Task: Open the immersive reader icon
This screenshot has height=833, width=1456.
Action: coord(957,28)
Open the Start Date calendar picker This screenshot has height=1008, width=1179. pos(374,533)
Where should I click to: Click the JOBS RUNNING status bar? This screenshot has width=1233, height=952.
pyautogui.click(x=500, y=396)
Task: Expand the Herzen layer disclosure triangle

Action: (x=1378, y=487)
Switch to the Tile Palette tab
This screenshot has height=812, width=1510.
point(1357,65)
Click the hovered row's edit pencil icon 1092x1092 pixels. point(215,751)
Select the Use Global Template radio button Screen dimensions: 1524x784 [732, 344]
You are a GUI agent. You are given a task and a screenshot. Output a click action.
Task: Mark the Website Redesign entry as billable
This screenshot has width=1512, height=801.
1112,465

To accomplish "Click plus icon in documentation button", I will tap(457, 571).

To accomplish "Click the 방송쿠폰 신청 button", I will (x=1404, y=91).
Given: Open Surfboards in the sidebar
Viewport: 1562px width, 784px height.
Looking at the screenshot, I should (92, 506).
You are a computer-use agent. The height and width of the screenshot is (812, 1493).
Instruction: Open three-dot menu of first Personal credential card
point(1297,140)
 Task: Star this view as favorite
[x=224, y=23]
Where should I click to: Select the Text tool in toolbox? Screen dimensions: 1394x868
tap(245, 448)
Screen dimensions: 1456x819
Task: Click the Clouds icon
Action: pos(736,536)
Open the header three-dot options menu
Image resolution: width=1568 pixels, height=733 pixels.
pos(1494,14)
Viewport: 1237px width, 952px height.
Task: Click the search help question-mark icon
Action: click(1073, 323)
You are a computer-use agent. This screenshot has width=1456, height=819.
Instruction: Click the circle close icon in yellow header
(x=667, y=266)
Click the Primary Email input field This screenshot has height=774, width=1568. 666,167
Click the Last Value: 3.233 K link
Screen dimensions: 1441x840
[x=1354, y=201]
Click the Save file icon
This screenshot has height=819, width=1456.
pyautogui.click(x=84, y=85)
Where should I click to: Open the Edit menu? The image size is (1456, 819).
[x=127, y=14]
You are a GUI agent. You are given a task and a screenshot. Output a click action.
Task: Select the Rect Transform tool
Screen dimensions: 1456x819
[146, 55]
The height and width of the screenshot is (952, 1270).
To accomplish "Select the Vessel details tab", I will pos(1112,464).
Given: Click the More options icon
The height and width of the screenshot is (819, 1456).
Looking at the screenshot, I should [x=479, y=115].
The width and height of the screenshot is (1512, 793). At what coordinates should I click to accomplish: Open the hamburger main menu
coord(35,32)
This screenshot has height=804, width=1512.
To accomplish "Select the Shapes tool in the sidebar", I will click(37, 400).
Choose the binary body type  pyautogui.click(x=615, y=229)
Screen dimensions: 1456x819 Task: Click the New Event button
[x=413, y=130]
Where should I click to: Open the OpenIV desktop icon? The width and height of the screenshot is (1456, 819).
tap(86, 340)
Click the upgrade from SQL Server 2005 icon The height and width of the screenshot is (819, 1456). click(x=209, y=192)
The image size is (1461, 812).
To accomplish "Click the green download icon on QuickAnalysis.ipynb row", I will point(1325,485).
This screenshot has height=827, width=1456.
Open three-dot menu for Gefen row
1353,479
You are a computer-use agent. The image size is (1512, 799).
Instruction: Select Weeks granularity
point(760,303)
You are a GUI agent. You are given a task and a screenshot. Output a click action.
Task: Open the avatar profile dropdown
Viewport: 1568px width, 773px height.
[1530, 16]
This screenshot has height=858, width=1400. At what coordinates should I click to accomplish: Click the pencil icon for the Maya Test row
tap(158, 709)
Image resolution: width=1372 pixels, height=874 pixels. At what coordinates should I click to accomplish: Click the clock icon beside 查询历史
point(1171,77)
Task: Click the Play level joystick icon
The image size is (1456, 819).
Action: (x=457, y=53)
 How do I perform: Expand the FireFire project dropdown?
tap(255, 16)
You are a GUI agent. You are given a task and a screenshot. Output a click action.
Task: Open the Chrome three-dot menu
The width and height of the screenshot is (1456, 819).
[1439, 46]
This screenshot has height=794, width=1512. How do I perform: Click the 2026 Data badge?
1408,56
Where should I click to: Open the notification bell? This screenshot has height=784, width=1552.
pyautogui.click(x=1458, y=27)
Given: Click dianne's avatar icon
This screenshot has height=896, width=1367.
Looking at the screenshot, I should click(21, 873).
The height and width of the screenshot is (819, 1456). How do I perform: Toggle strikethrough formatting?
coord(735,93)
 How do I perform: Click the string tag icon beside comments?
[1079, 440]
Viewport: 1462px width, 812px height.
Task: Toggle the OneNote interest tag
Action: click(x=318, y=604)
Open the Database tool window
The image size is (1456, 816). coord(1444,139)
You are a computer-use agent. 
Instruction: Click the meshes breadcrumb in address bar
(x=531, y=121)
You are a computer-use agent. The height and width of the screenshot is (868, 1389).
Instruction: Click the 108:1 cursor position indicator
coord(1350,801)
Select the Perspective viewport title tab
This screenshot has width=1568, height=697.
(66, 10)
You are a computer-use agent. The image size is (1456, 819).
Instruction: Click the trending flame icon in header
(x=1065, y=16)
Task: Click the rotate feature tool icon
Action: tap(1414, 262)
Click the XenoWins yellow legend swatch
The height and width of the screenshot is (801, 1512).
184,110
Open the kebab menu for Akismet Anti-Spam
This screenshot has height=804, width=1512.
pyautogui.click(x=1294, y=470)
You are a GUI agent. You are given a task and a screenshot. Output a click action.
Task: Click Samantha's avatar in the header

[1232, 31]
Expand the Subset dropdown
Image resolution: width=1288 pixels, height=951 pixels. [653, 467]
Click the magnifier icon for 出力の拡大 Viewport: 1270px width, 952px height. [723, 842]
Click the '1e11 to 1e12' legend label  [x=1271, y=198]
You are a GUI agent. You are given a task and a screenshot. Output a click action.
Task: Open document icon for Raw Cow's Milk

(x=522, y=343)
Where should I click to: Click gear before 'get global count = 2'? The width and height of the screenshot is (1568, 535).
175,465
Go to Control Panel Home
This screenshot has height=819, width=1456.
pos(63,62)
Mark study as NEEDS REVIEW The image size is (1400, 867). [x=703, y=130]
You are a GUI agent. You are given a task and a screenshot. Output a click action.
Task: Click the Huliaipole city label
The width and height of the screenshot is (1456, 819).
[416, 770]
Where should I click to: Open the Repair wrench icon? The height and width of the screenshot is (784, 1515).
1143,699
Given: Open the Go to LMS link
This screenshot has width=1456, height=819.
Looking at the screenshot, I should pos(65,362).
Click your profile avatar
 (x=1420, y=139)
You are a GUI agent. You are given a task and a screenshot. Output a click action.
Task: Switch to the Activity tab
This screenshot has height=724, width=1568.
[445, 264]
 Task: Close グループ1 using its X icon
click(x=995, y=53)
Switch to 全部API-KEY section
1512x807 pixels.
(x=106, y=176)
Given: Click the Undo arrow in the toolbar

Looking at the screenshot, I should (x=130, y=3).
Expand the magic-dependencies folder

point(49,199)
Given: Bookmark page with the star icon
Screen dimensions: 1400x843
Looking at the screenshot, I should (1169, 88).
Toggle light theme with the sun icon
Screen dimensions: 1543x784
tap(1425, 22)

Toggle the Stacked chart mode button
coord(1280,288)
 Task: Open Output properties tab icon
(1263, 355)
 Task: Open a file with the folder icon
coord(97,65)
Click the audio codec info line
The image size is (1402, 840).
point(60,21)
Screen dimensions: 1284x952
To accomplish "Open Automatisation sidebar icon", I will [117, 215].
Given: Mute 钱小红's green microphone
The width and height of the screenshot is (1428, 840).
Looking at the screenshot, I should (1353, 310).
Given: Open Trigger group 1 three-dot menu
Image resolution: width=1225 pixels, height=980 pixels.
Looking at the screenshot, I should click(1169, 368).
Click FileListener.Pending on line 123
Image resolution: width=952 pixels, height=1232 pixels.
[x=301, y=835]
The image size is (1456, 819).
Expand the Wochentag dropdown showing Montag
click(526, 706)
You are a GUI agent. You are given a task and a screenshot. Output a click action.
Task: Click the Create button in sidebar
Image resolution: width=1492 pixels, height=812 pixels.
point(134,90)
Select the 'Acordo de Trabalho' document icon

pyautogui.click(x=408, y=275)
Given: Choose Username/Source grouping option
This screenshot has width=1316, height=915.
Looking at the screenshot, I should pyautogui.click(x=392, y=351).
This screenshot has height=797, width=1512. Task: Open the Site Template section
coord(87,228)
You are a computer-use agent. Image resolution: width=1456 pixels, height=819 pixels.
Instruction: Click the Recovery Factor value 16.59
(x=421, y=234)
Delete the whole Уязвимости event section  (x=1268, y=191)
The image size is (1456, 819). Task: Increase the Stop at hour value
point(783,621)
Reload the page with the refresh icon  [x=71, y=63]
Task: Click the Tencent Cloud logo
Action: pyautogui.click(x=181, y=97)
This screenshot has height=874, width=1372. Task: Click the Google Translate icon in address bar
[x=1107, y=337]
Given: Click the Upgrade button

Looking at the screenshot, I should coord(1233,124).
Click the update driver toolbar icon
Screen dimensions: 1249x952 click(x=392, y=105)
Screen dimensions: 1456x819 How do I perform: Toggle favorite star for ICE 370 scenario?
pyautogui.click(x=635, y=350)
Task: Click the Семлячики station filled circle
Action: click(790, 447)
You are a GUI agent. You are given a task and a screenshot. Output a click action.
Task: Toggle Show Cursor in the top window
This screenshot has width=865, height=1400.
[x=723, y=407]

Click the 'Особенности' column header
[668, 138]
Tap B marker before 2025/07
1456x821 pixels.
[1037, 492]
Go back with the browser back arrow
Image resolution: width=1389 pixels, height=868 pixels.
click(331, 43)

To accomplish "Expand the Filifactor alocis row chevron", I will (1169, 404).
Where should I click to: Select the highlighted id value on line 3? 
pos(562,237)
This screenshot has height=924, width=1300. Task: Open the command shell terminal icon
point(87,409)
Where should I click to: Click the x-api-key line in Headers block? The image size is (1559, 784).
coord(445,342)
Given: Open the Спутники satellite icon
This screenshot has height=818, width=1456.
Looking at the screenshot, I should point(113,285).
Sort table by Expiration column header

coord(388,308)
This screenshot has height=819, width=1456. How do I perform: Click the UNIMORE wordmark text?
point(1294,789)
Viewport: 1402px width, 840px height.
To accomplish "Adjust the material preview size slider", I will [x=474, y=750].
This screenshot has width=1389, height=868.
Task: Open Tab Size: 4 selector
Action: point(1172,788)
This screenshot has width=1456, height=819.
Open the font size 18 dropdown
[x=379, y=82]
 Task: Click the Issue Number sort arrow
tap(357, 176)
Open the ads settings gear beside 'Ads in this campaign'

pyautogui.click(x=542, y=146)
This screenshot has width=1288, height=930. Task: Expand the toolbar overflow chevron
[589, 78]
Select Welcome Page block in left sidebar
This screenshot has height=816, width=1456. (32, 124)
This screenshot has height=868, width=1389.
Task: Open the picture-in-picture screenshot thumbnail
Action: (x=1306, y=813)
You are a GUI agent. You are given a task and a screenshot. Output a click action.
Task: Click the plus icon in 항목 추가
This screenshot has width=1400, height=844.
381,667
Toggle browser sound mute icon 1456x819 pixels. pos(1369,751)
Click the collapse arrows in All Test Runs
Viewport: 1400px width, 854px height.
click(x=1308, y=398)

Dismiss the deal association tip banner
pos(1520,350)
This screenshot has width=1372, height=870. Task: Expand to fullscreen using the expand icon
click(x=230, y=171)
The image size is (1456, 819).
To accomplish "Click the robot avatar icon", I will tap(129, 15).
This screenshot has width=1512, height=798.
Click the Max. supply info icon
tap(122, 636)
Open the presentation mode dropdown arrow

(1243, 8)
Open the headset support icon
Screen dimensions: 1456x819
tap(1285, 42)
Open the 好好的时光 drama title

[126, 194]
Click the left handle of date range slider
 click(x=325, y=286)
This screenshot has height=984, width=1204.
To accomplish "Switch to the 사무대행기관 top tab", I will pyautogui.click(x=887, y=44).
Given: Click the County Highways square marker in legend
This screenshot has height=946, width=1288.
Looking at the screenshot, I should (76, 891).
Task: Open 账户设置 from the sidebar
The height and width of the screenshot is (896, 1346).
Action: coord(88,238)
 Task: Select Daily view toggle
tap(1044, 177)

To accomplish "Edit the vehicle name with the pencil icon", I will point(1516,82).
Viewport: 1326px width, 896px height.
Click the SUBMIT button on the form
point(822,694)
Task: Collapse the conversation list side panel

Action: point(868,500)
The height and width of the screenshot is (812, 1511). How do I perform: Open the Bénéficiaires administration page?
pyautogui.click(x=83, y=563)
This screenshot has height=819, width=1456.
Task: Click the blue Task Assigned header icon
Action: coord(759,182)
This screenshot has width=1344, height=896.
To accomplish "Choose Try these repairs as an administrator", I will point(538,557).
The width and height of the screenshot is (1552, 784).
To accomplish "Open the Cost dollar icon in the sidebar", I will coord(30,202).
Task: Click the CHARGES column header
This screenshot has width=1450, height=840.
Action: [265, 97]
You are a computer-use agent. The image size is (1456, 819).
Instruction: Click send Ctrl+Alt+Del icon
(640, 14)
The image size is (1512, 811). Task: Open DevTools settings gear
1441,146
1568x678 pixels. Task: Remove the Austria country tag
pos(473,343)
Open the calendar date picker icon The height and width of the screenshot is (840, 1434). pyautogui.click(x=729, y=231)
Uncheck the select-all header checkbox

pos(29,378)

....

** What the task asks **
Reproduce, with both ends included, the lines from the one holding "This screenshot has width=1450, height=840." to the end of the records above.

** Result below **
This screenshot has width=1450, height=840.
Action: [265, 97]
You are a computer-use agent. The image size is (1456, 819).
Instruction: Click send Ctrl+Alt+Del icon
(640, 14)
The image size is (1512, 811). Task: Open DevTools settings gear
1441,146
1568x678 pixels. Task: Remove the Austria country tag
pos(473,343)
Open the calendar date picker icon The height and width of the screenshot is (840, 1434). pyautogui.click(x=729, y=231)
Uncheck the select-all header checkbox

pos(29,378)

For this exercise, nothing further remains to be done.